Lubricin-Inspired Loop Zwitterionic Peptide for Fabrication of Superior Antifouling Surfaces.

Abstract

Biofouling represents great challenges in many applications, and zwitterionic peptides have been a promising candidate due to their biocompatibility and excellent antifouling performance. Inspired by lubricin, we designed a loop-like zwitterionic peptide and investigated the effect of conformation (linear or loop) on the antifouling properties using a combination of surface plasma resonance (SPR), surface force apparatus (SFA), and all atomistic molecular dynamics (MD) simulation techniques. Our results demonstrate that the loop-like zwitterionic peptides perform better in resisting the adsorption of proteins and bacteria. SFA measurements show that the loop-like peptides reduce the adhesion between the modified surface and the modeling foulant lysozyme. All atomistic MD simulations reveal that the loop-like zwitterionic peptides are more rigid than the linear-like zwitterionic peptides and avoid the penetration of the terminus into the foulants, which lower the interaction between the zwitterionic peptides and foulants.

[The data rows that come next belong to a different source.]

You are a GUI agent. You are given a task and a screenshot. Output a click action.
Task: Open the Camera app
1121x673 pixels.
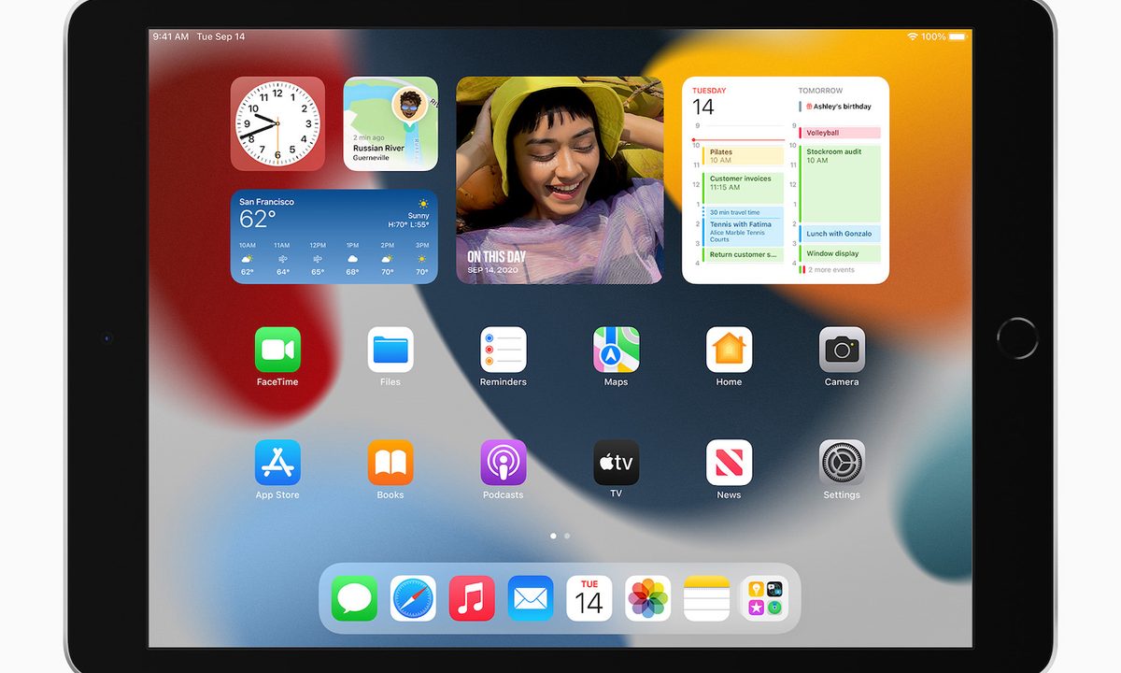point(842,351)
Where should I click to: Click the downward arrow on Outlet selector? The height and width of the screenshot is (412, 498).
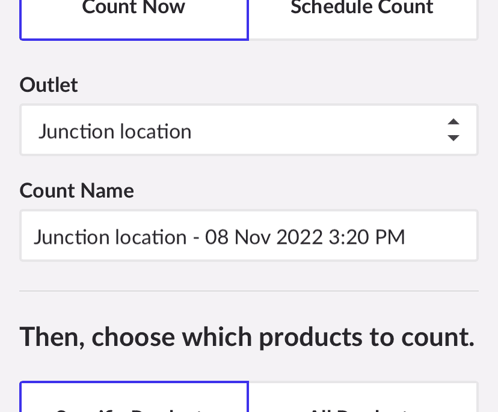pos(453,138)
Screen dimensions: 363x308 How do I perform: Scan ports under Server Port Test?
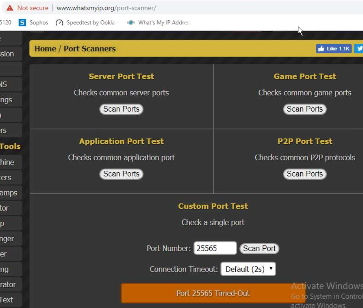click(x=121, y=109)
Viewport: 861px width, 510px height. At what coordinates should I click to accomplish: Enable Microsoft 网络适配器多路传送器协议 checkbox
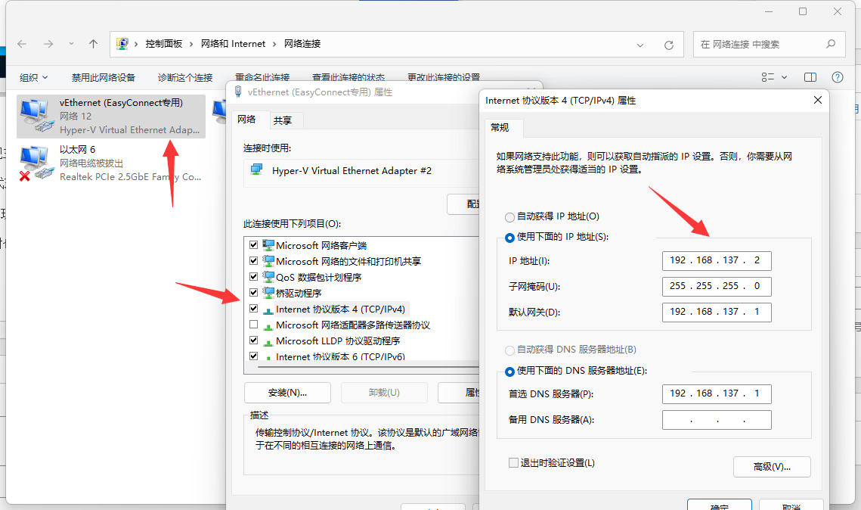point(254,325)
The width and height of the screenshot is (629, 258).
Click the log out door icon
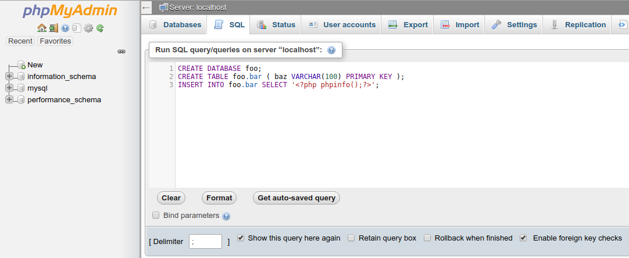pos(53,28)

Besides, the loop-like zwitterionic peptides avoid the aggregation of the chains and bind more water, improving the hydrophilicity and antifouling performance. Altogether, this study provides a more comprehensive understanding of the conformation effect of zwitterionic peptides on their antifouling properties, which may contribute to designing novel antifouling materials in various biomedical applications.